Great British Plans: Who made them and how they worked is no ordinary study of planning methods and implementation. But it is a study of how plans, which delivered nationally significant infrastructure or profoundly shaped the country’s physical environment, were successfully realized.
Opening with a description of the 1940 exploits of Admiral Sir Andrew Cunningham, Commander in Chief of the Mediterranean Fleet, his terse signal on their completion: ‘Manoeuvre well executed’, sets the tone for what is to follow.
Nine detailed case studies range from the seventeenth century to the present day, and from landscape architecture and motorways, to building a new city and the ‘knowledge economy’. They reveal extraordinary tales of innovation, improvisation and individualism at the heart of successful plans, all driven by passionate individuals.

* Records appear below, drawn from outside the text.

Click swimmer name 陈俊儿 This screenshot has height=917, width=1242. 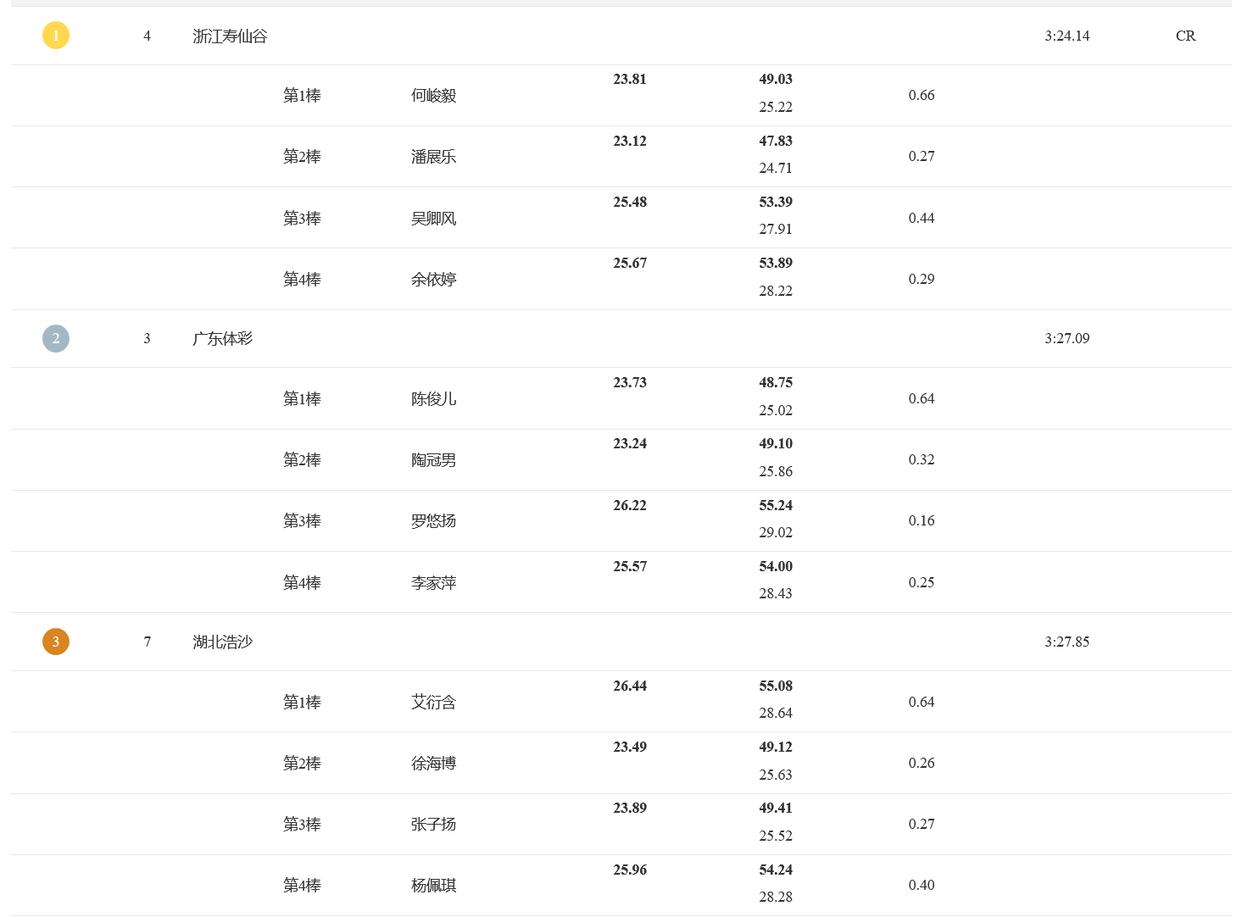434,399
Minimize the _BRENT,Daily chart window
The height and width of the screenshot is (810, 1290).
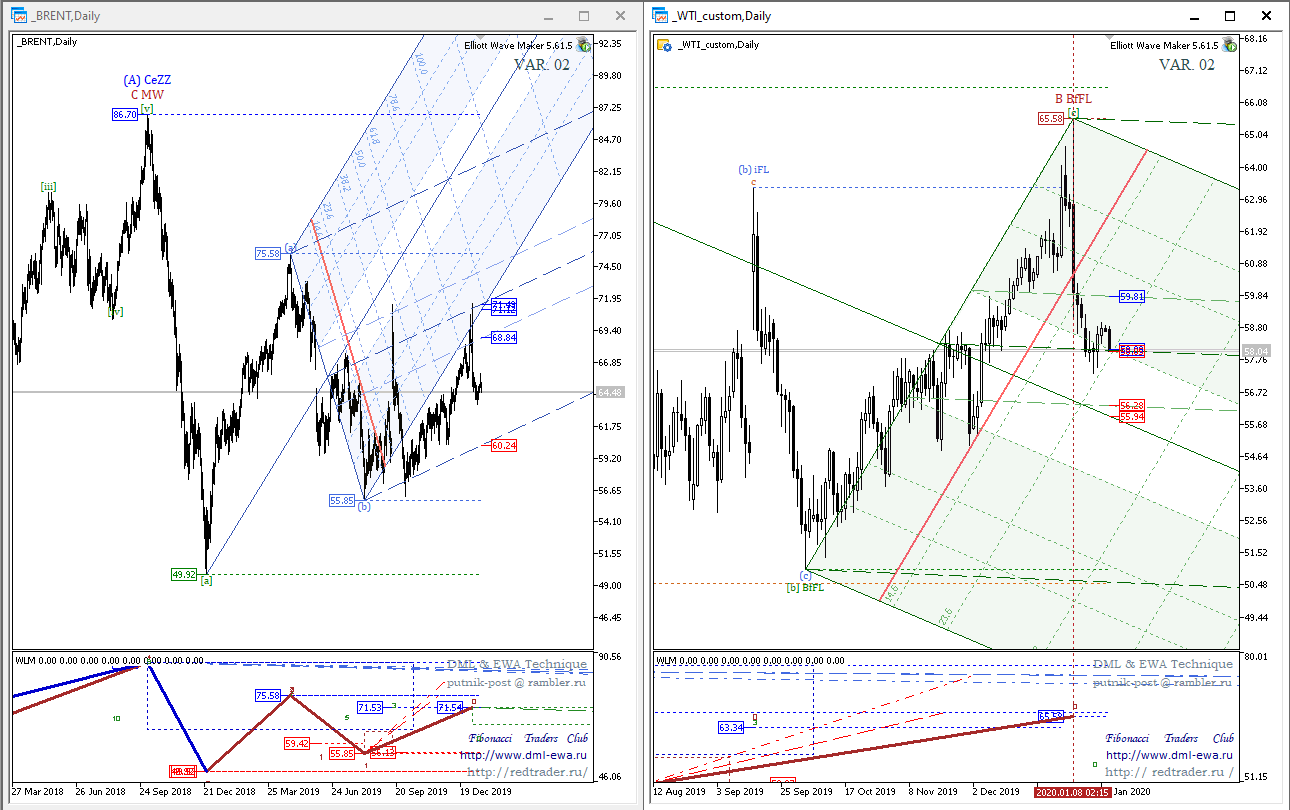[x=551, y=16]
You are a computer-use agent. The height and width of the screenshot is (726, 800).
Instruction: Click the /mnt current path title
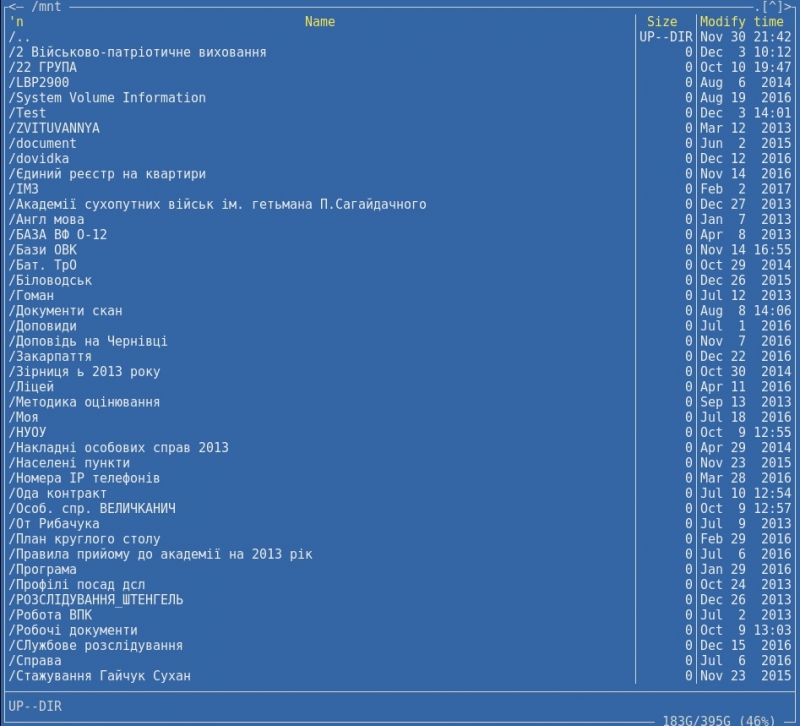(x=45, y=7)
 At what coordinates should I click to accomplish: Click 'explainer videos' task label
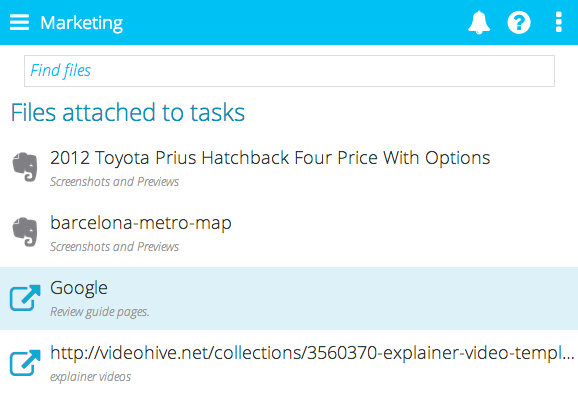click(91, 377)
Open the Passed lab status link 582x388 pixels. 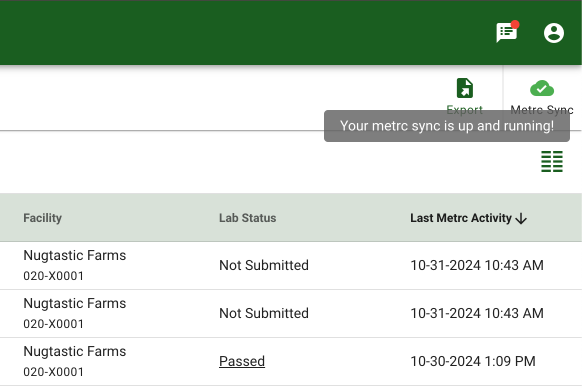click(x=242, y=361)
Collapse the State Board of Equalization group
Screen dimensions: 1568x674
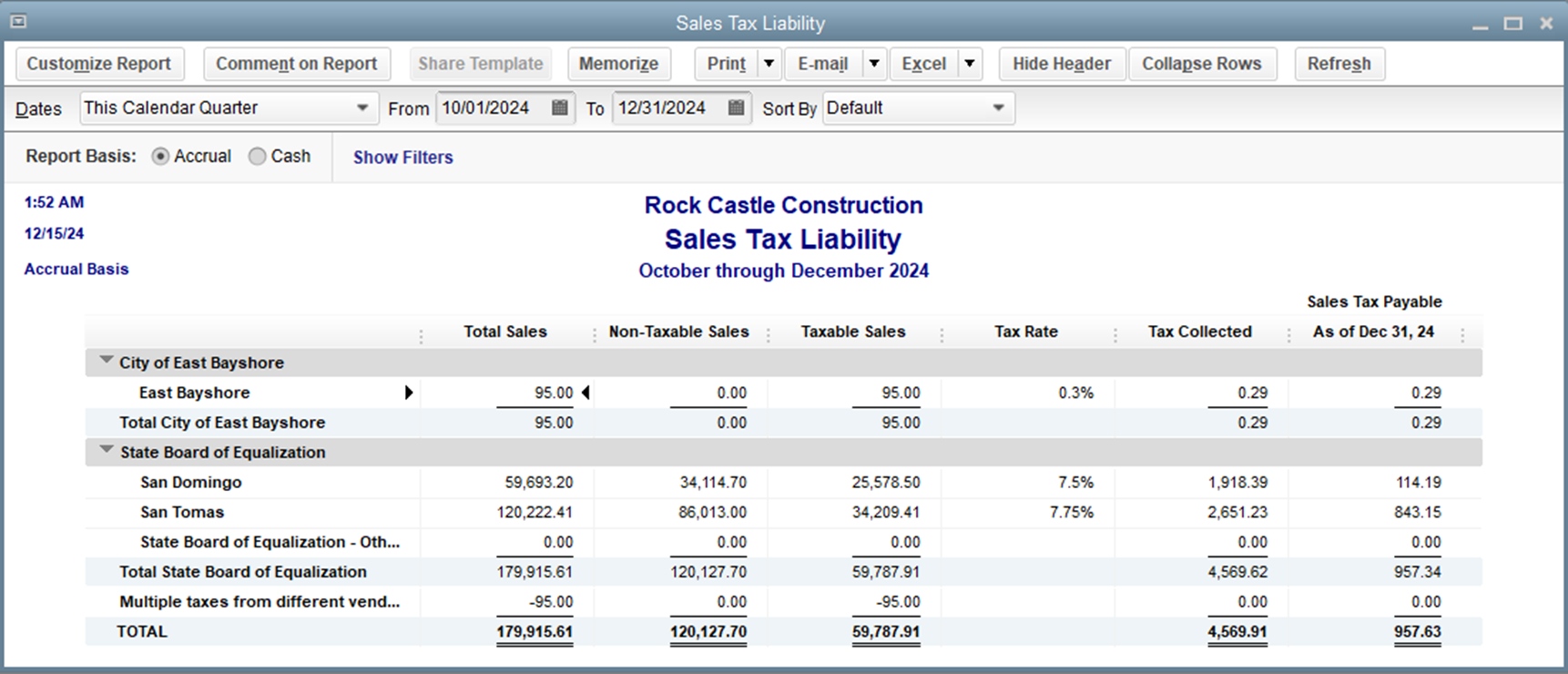point(107,451)
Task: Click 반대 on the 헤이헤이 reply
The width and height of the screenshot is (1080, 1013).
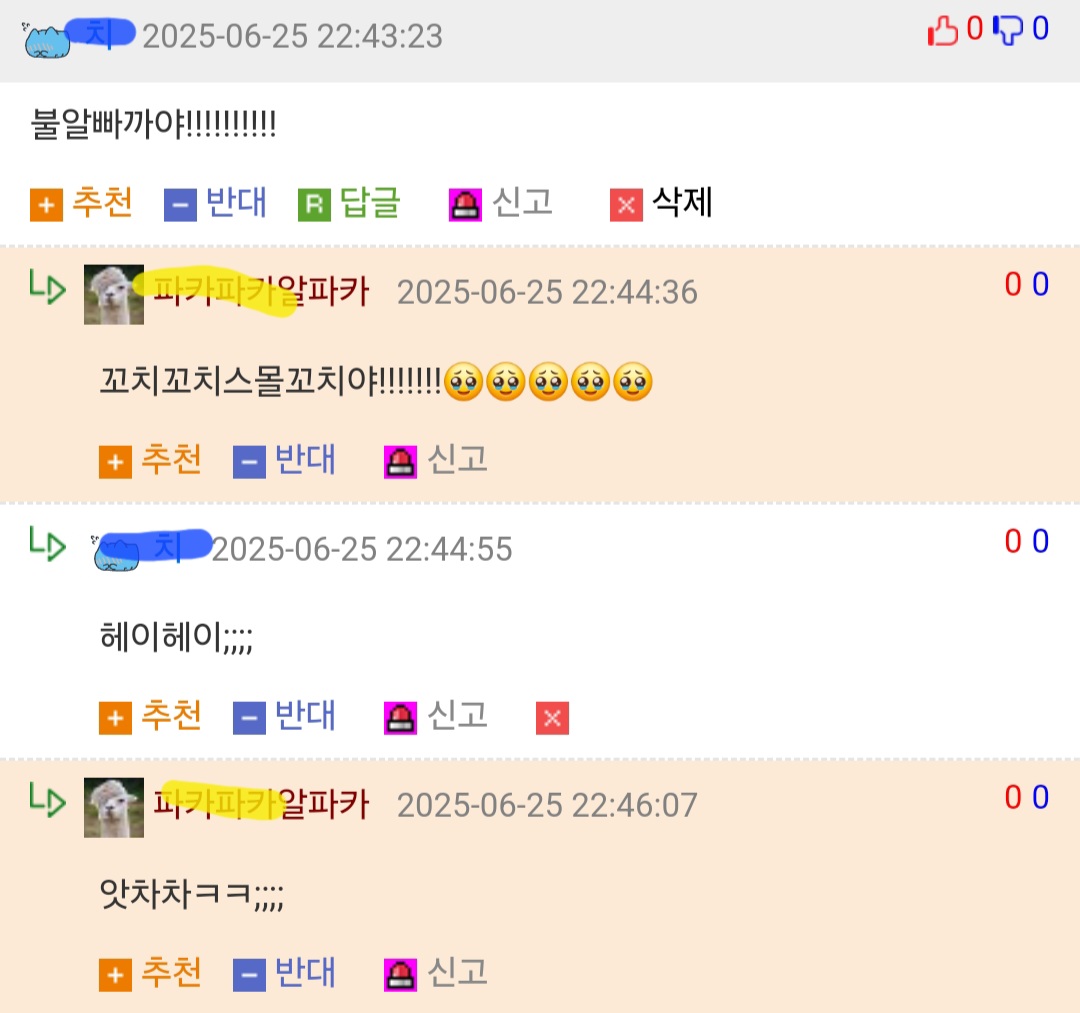Action: pyautogui.click(x=284, y=717)
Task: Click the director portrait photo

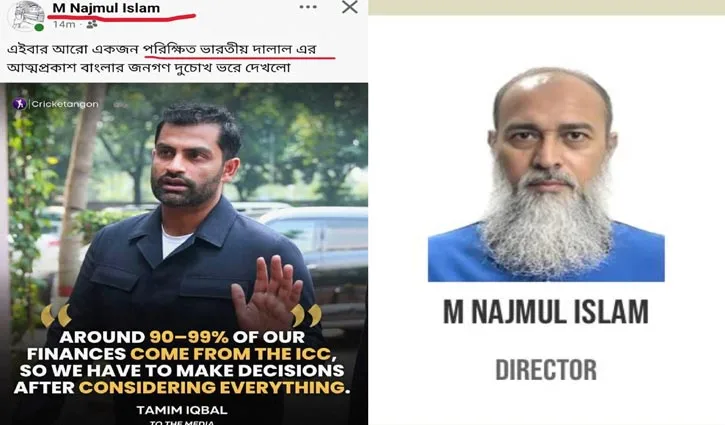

And here’s the key point: they invariably worked without support (and sometimes with active opposition) from Whitehall.
In just some of his intriguing studies, Ian Wray shows how:
- Whether in the era of Sir Christopher Wren, Sir Patrick Abercrombie, or the present day, the green spaces and built environment of London have been formed not by government plans, but by individual builders, landowners and objectors.
- Birkenhead Park, the world’s first public park, and the model for New York’s Central Park, owes its existence to a handful of individuals, not to government action.
- Thanks to Head of the Secret Intelligence Service, Sir Hugh Sinclair, the code breakers of Bletchley Park, were catered for by a top London chef. Sinclair purchased the buildings for them too, at his own expense, after Whitehall turned down his Bletchley plan. And it seems he was never repaid!
- The saga of the Channel Tunnel and its rail link is typical of large-scale British infrastructure planning, with high dependency on private initiative and individual political leadership. Victorian railway baron, Sir Alfred Watkin was the first Briton to start building a tunnel under the Channel, but government and civil service were determined to stop him. When it came to the new rail link a century later, backed by Michael Heseltine, another private sector plan (from Arup) won the day.
In the final part of this revelatory and hugely readable book, Wray concludes that the lesson from his case studies is that ‘polycentric governance’ is a staple of the British style; that Britain has some of the densest networks of civic association (or ‘social capital’) in the world; and that working together these can serve the country well in the turbulent and unpredictable future ahead.
Ian Wray is a Visiting Professor in Geography and Planning and Visiting Fellow in the Heseltine Institute for Public Policy and Practice, University of Liverpool. He was Chief Planner, Northwest Development Agency, 2000–2010. He has written for The Architects’ Journal, Management Today and The Guardian and is currently a trustee of the Town and Country Planning Association and of World Heritage UK, and a member of the general assembly of the Royal Town Planning Institute.